Rechtbank Breda heeft zes navorderingsaanslagen inkomsten- en vermogensbelasting vernietigd. De inspecteur had deze opgelegd met toepassing van de verlengde navorderingstermijn van twaalf jaar voor verzwegen buitenlands inkomen.
De inspecteur kwam in januari 2003 achter het bestaan van drie buitenlandse bankrekeningen van een inwoner van Nederland. In augustus 2003 had hij echter maar voor één van die rekeningen navraag gedaan bij de buitenlandse fiscus. In 2004 kwam de inspecteur achter de fout. In juni van dat jaar verstuurde hij daarom een tweede informatieverzoek voor de andere buitenlandse rekeningen.

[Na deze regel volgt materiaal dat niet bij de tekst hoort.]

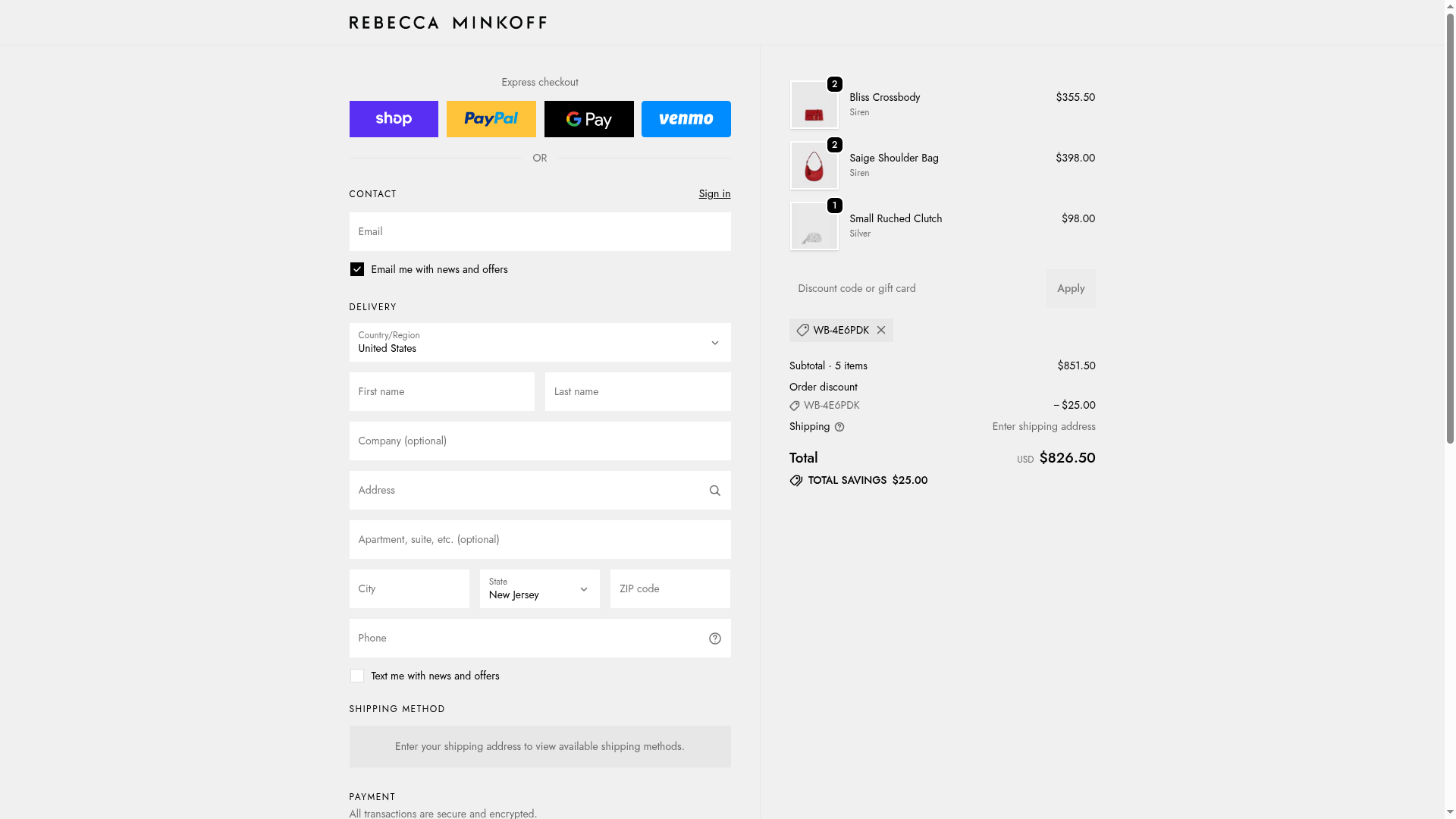
Task: Click the discount code or gift card field
Action: click(x=918, y=289)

De rechter vond dat door de onvolledigheid van het eerste informatieverzoek een (aanzienlijke) vertraging was ontstaan, die niet noodzakelijk was. Dit hield in dat alle navorderingsaanslagen kwamen te vervallen, evenals de berekende heffingsrente.
Regels Hoge Raad
Deze zaak was eerder al voorgelegd aan de Hoge Raad. Die had over de verlengde navorderingstermijn vragen gesteld aan het Europese Hof van Justitie. Naar aanleiding van de uitspraak van het Europese Hof in juni 2009 heeft de Hoge Raad in februari 2010 een aantal regels geformuleerd.

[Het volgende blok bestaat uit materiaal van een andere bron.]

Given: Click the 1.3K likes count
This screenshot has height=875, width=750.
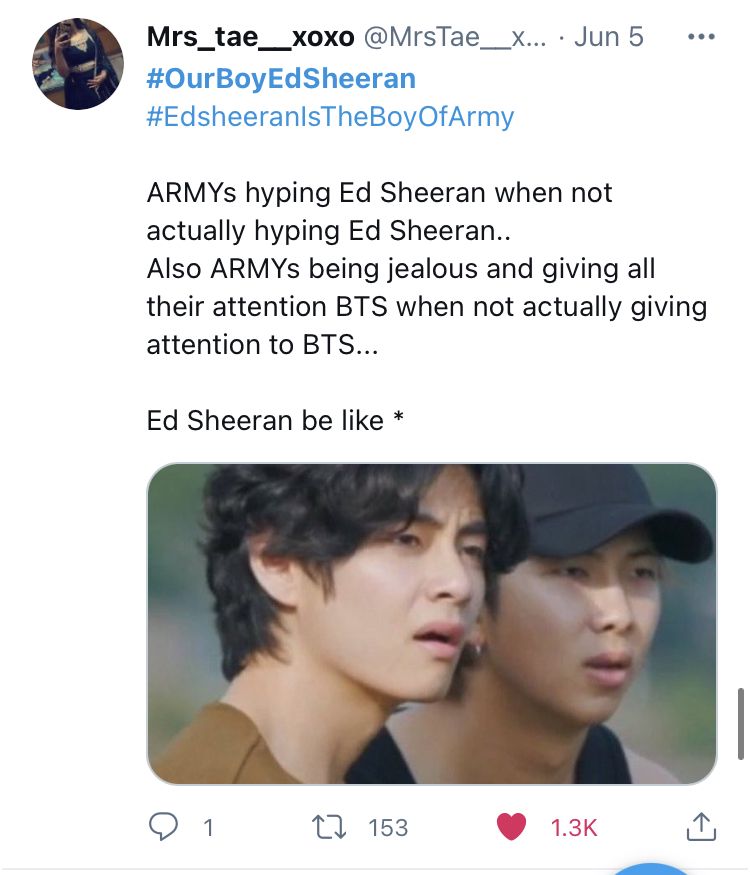Looking at the screenshot, I should coord(574,828).
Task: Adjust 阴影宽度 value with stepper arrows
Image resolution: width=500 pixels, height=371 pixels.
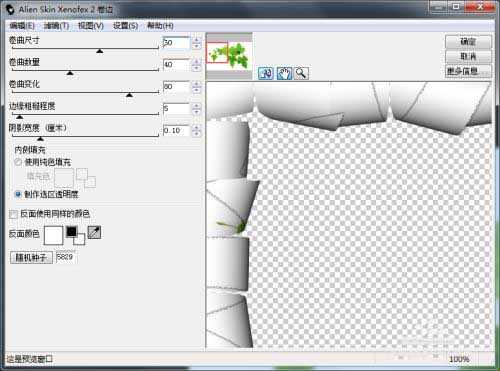Action: [x=196, y=130]
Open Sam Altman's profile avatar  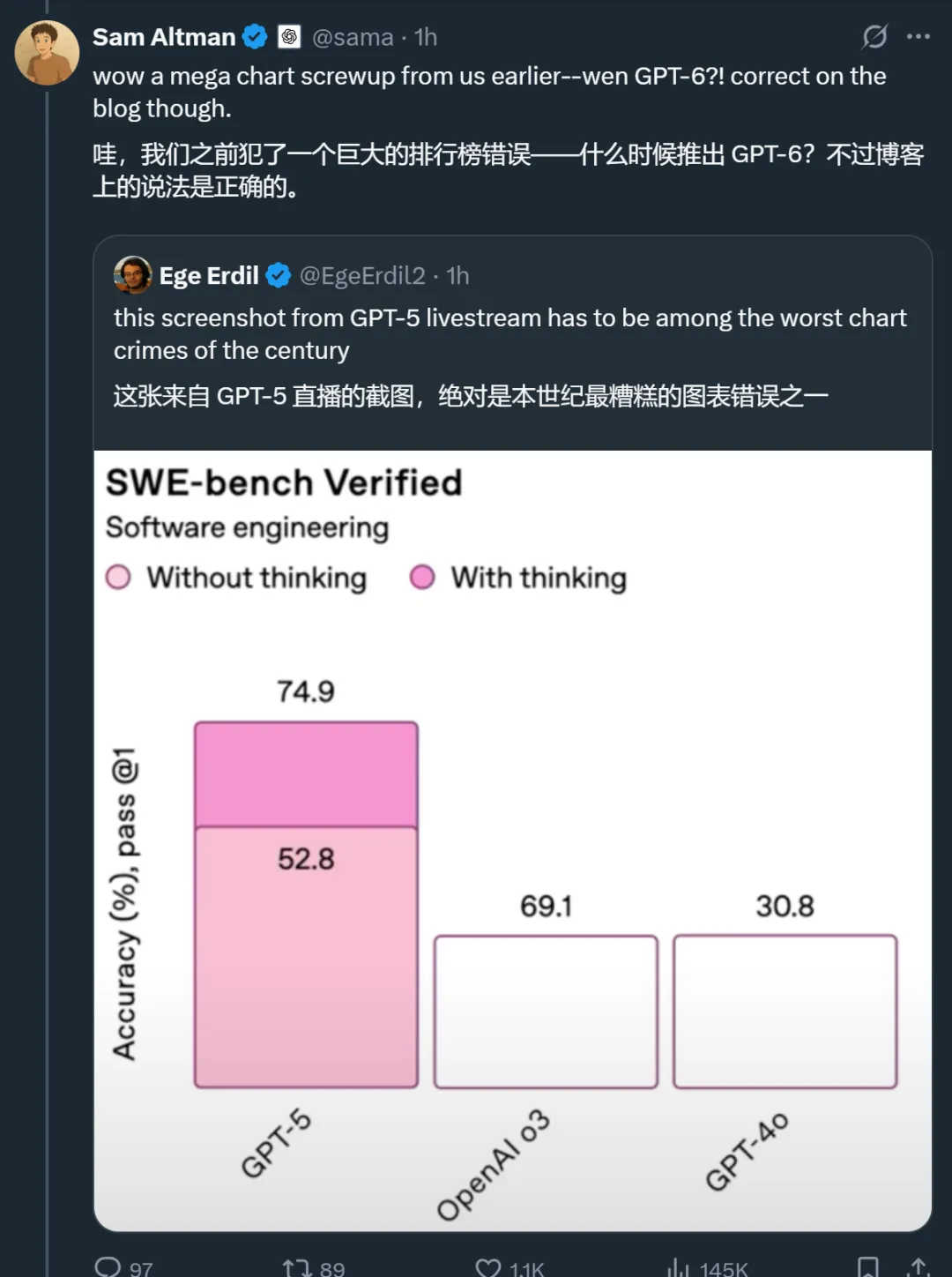pyautogui.click(x=47, y=53)
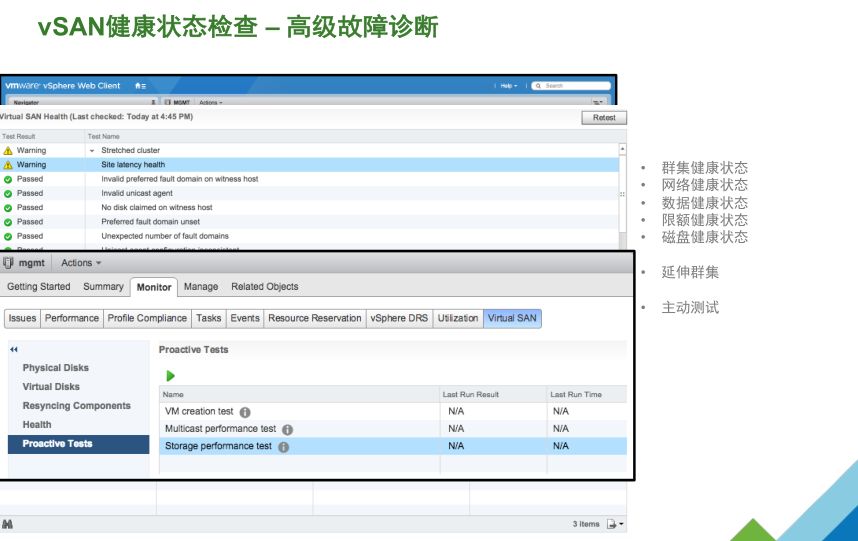Select Health in the side list

[37, 425]
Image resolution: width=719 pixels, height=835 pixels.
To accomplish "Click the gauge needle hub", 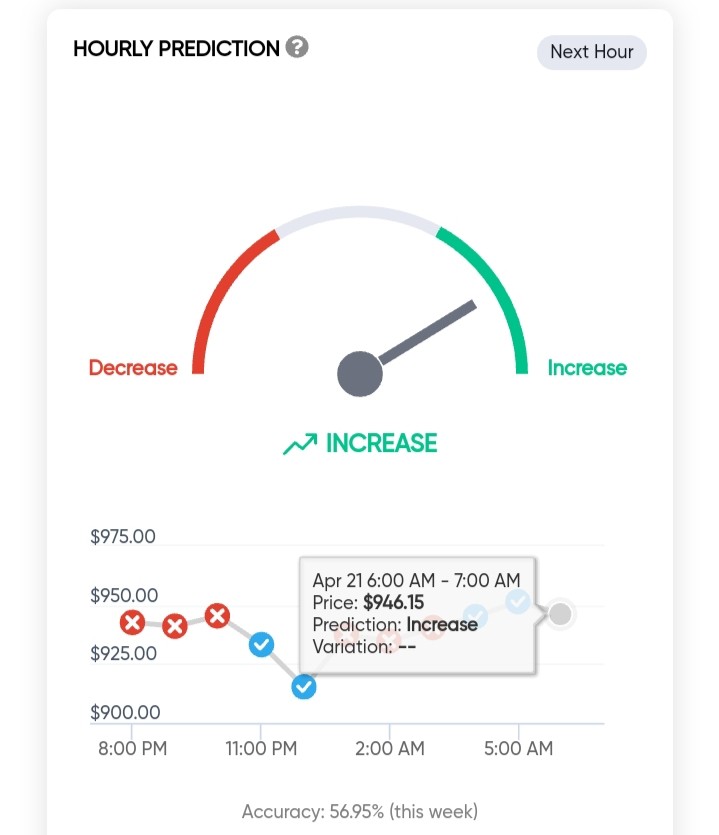I will point(360,374).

- Als de inspecteur niet beschikt over aanwijzingen van het bestaan van buitenlandse spaartegoeden, mag hij navorderen met toepassing van de verlengde navorderingstermijn van twaalf jaar.
- Als de inspecteur wel beschikt over dergelijke aanwijzingen, mag de navorderingstermijn langer zijn dan de standaardtermijn van vijf jaar in binnenlandse verhoudingen, maar er zijn wel grenzen. De verlenging van de navorderingstermijn mag niet langer duren dan de tijd die de inspecteur redelijkerwijs nodig heeft om de informatie te verzamelen die nodig is om de verschuldigde belasting te kunnen berekenen. Bovendien moet de inspecteur vervolgens de aanslag met redelijke voortvarendheid vaststellen en opleggen.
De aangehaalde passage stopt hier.